This artist, based out of Savannah, has been working on this series, Cries of Redemption, since 2007, and it explores some of the more difficult parts of being human. This project was founded by singer-songwriter and guitarist Ed Silva. Cries of Redemption did not arise recently, as their history dates back to 2006. Ed Silva likes multi-tasking by working on the lyrics and some of the composing of the album to bring his vision to life.

“The best art isn’t the stuff that makes you feel good. It’s the stuff that makes you feel seen.”
Cries of Redemption’s newest album, “Abstract”, is like Pink Floyd’s expansiveness meets contemporary electronic tension, with Silva’s guitar playing doing most of the heavy lifting.

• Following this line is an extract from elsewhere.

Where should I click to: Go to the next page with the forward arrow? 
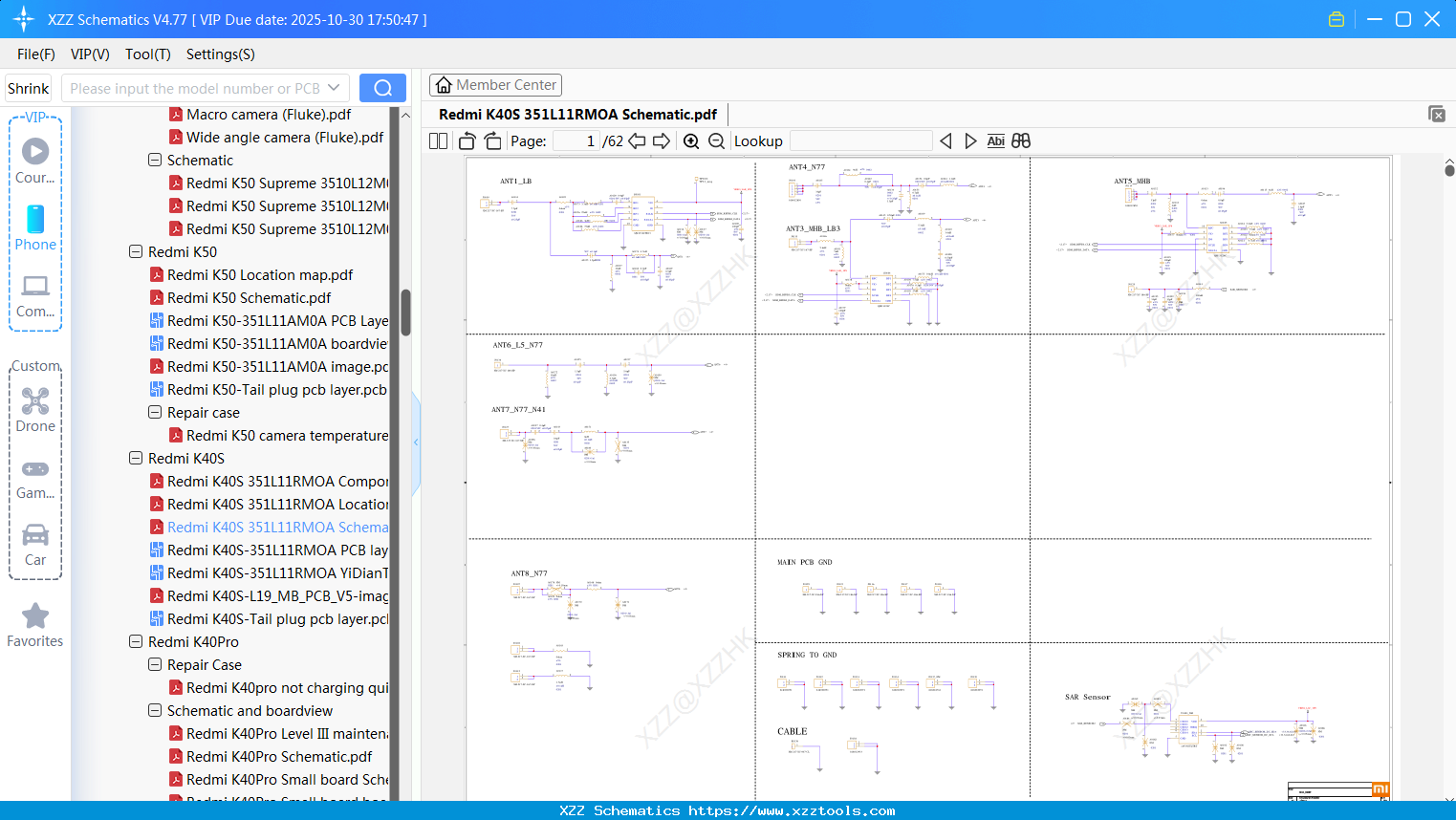(661, 140)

“The Return” (feat. Denisse Ferrara) is probably the hardest hit you’ll take this year. Silva tells this story of a strip club from the point of view of both the dancer and the regular. She’s performing survival while he’s buying fantasy, and neither one can break the glass between them.
The highlight of this album is “An Eerie Feeling,” which addresses to this specific kind of hell where even good moments get contaminated by what it took to reach them. The song establishes this sense of suffocation where the main character is tormented not by what they did, but by the shadow they left behind.
Just when you think you’re drowning, Silva throws you “No More Google Translate.” Based on an actual language-barrier disaster with a Latvian collaborator, this track is the album’s only moment of actual humour. The overall production on the album lets the guitar and vocals drive the song home. The sound is just plain crazy on paper, but it achieves this weirdo effect that perfectly represents the psychological space the lyrics are living in. If you’re tired of music that avoids exploring the dark sides of life, or if you’re a fan of artists who simply watch the chaos of humanity trying to clean it up or pretty it up, then give “Abstract” your full attention.